(Data entries)
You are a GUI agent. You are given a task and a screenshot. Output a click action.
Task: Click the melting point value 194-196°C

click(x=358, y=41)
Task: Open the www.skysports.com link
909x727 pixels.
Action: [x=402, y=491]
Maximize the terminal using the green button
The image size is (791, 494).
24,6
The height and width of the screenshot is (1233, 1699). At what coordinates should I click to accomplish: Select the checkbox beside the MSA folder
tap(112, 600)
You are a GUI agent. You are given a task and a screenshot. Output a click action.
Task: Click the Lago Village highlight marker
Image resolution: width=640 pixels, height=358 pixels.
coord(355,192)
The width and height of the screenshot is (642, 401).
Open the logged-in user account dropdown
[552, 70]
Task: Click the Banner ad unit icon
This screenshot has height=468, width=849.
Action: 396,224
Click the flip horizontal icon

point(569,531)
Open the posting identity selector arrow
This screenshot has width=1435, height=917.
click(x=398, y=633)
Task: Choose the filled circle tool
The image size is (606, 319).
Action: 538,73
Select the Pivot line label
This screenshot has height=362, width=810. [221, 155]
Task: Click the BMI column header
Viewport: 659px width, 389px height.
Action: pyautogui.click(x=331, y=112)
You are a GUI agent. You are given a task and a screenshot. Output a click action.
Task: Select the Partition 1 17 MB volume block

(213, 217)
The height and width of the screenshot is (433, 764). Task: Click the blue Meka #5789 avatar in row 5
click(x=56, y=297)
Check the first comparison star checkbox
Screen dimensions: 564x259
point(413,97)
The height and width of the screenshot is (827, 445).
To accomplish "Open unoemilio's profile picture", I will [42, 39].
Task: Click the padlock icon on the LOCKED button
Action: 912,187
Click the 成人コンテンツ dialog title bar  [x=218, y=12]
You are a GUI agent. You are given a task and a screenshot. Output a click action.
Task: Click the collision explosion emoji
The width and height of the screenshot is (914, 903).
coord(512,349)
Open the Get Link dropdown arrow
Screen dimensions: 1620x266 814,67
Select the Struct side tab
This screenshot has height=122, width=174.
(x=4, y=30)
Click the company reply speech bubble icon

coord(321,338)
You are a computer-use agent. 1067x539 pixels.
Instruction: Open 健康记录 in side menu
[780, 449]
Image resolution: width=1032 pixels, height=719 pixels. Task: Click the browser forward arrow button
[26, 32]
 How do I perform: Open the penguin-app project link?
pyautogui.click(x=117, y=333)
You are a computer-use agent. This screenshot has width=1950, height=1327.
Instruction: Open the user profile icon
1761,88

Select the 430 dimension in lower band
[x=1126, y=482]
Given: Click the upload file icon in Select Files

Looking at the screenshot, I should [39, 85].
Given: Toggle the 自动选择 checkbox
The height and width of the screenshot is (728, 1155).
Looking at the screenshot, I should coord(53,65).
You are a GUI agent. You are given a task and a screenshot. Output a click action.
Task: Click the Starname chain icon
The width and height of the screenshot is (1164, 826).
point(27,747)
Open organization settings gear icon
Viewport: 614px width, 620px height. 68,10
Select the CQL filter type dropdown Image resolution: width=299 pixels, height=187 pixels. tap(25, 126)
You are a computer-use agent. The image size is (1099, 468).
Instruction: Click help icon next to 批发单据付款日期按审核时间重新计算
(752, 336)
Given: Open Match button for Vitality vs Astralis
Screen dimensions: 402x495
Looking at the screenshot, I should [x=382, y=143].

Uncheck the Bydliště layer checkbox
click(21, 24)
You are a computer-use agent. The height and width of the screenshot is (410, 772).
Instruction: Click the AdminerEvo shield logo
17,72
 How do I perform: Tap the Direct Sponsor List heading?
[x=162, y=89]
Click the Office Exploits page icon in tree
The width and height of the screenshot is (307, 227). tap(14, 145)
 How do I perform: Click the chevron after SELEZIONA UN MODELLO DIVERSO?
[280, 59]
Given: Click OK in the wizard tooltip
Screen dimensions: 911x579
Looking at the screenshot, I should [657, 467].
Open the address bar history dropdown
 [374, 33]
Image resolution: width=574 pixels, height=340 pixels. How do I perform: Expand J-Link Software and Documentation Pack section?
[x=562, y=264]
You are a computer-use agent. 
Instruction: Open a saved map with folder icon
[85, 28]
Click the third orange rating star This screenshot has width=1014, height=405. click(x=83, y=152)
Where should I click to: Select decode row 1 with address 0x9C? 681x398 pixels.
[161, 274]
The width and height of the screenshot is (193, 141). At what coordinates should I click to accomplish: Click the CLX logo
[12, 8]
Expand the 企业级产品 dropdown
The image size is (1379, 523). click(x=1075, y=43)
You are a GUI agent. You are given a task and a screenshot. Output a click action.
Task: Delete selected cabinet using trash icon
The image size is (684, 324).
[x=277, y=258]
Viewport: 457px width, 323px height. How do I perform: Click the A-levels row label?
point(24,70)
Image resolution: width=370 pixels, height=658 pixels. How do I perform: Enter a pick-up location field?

■ TASK DESCRIPTION ■
Present every line of the material above as a Markdown table with two columns, No. for the row number and Line for the line itself. Leave out the blank lines.

■ EXPECTED OUTPUT ■
| No. | Line |
|---|---|
| 1 | You are a GUI agent. You are given a task and a screenshot. Output a click action. |
| 2 | Task: Click the melting point value 194-196°C |
| 3 | click(x=358, y=41) |
| 4 | Task: Open the www.skysports.com link |
| 5 | 909x727 pixels. |
| 6 | Action: [x=402, y=491] |
| 7 | Maximize the terminal using the green button |
| 8 | The image size is (791, 494). |
| 9 | 24,6 |
| 10 | The height and width of the screenshot is (1233, 1699). At what coordinates should I click to accomplish: Select the checkbox beside the MSA folder |
| 11 | tap(112, 600) |
| 12 | You are a GUI agent. You are given a task and a screenshot. Output a click action. |
| 13 | Task: Click the Lago Village highlight marker |
| 14 | Image resolution: width=640 pixels, height=358 pixels. |
| 15 | coord(355,192) |
| 16 | The width and height of the screenshot is (642, 401). |
| 17 | Open the logged-in user account dropdown |
| 18 | [552, 70] |
| 19 | Task: Click the Banner ad unit icon |
| 20 | This screenshot has height=468, width=849. |
| 21 | Action: 396,224 |
| 22 | Click the flip horizontal icon |
| 23 | point(569,531) |
| 24 | Open the posting identity selector arrow |
| 25 | This screenshot has width=1435, height=917. |
| 26 | click(x=398, y=633) |
| 27 | Task: Choose the filled circle tool |
| 28 | The image size is (606, 319). |
| 29 | Action: 538,73 |
| 30 | Select the Pivot line label |
| 31 | This screenshot has height=362, width=810. [221, 155] |
| 32 | Task: Click the BMI column header |
| 33 | Viewport: 659px width, 389px height. |
| 34 | Action: pyautogui.click(x=331, y=112) |
| 35 | You are a GUI agent. You are given a task and a screenshot. Output a click action. |
| 36 | Task: Select the Partition 1 17 MB volume block |
| 37 | (213, 217) |
| 38 | The height and width of the screenshot is (433, 764). Task: Click the blue Meka #5789 avatar in row 5 |
| 39 | click(x=56, y=297) |
| 40 | Check the first comparison star checkbox |
| 41 | Screen dimensions: 564x259 |
| 42 | point(413,97) |
| 43 | The height and width of the screenshot is (827, 445). |
| 44 | To accomplish "Open unoemilio's profile picture", I will [42, 39]. |
| 45 | Task: Click the padlock icon on the LOCKED button |
| 46 | Action: 912,187 |
| 47 | Click the 成人コンテンツ dialog title bar  [x=218, y=12] |
| 48 | You are a GUI agent. You are given a task and a screenshot. Output a click action. |
| 49 | Task: Click the collision explosion emoji |
| 50 | The width and height of the screenshot is (914, 903). |
| 51 | coord(512,349) |
| 52 | Open the Get Link dropdown arrow |
| 53 | Screen dimensions: 1620x266 814,67 |
| 54 | Select the Struct side tab |
| 55 | This screenshot has height=122, width=174. |
| 56 | (x=4, y=30) |
| 57 | Click the company reply speech bubble icon |
| 58 | coord(321,338) |
| 59 | You are a computer-use agent. 1067x539 pixels. |
| 60 | Instruction: Open 健康记录 in side menu |
| 61 | [780, 449] |
| 62 | Image resolution: width=1032 pixels, height=719 pixels. Task: Click the browser forward arrow button |
| 63 | [26, 32] |
| 64 |  How do I perform: Open the penguin-app project link? |
| 65 | pyautogui.click(x=117, y=333) |
| 66 | You are a computer-use agent. This screenshot has width=1950, height=1327. |
| 67 | Instruction: Open the user profile icon |
| 68 | 1761,88 |
| 69 | Select the 430 dimension in lower band |
| 70 | [x=1126, y=482] |
| 71 | Given: Click the upload file icon in Select Files |
| 72 | Looking at the screenshot, I should [39, 85]. |
| 73 | Given: Toggle the 自动选择 checkbox |
| 74 | The height and width of the screenshot is (728, 1155). |
| 75 | Looking at the screenshot, I should coord(53,65). |
| 76 | You are a GUI agent. You are given a task and a screenshot. Output a click action. |
| 77 | Task: Click the Starname chain icon |
| 78 | The width and height of the screenshot is (1164, 826). |
| 79 | point(27,747) |
| 80 | Open organization settings gear icon |
| 81 | Viewport: 614px width, 620px height. 68,10 |
| 82 | Select the CQL filter type dropdown Image resolution: width=299 pixels, height=187 pixels. tap(25, 126) |
| 83 | You are a computer-use agent. The image size is (1099, 468). |
| 84 | Instruction: Click help icon next to 批发单据付款日期按审核时间重新计算 |
| 85 | (752, 336) |
| 86 | Given: Open Match button for Vitality vs Astralis |
| 87 | Screen dimensions: 402x495 |
| 88 | Looking at the screenshot, I should [x=382, y=143]. |
| 89 | Uncheck the Bydliště layer checkbox |
| 90 | click(21, 24) |
| 91 | You are a computer-use agent. The height and width of the screenshot is (410, 772). |
| 92 | Instruction: Click the AdminerEvo shield logo |
| 93 | 17,72 |
| 94 |  How do I perform: Tap the Direct Sponsor List heading? |
| 95 | [x=162, y=89] |
| 96 | Click the Office Exploits page icon in tree |
| 97 | The width and height of the screenshot is (307, 227). tap(14, 145) |
| 98 |  How do I perform: Click the chevron after SELEZIONA UN MODELLO DIVERSO? |
| 99 | [280, 59] |
| 100 | Given: Click OK in the wizard tooltip |
| 101 | Screen dimensions: 911x579 |
| 102 | Looking at the screenshot, I should [657, 467]. |
| 103 | Open the address bar history dropdown |
| 104 |  [374, 33] |
| 105 | Image resolution: width=574 pixels, height=340 pixels. How do I perform: Expand J-Link Software and Documentation Pack section? |
| 106 | [x=562, y=264] |
| 107 | You are a computer-use agent.  |
| 108 | Instruction: Open a saved map with folder icon |
| 109 | [85, 28] |
| 110 | Click the third orange rating star This screenshot has width=1014, height=405. click(x=83, y=152) |
| 111 | Where should I click to: Select decode row 1 with address 0x9C? 681x398 pixels. |
| 112 | [161, 274] |
| 113 | The width and height of the screenshot is (193, 141). At what coordinates should I click to accomplish: Click the CLX logo |
| 114 | [12, 8] |
| 115 | Expand the 企业级产品 dropdown |
| 116 | The image size is (1379, 523). click(x=1075, y=43) |
| 117 | You are a GUI agent. You are given a task and a screenshot. Output a click action. |
| 118 | Task: Delete selected cabinet using trash icon |
| 119 | The image size is (684, 324). |
| 120 | [x=277, y=258] |
| 121 | Viewport: 457px width, 323px height. How do I perform: Click the A-levels row label? |
| 122 | point(24,70) |
| 123 | Image resolution: width=370 pixels, height=658 pixels. How do I perform: Enter a pick-up location field? |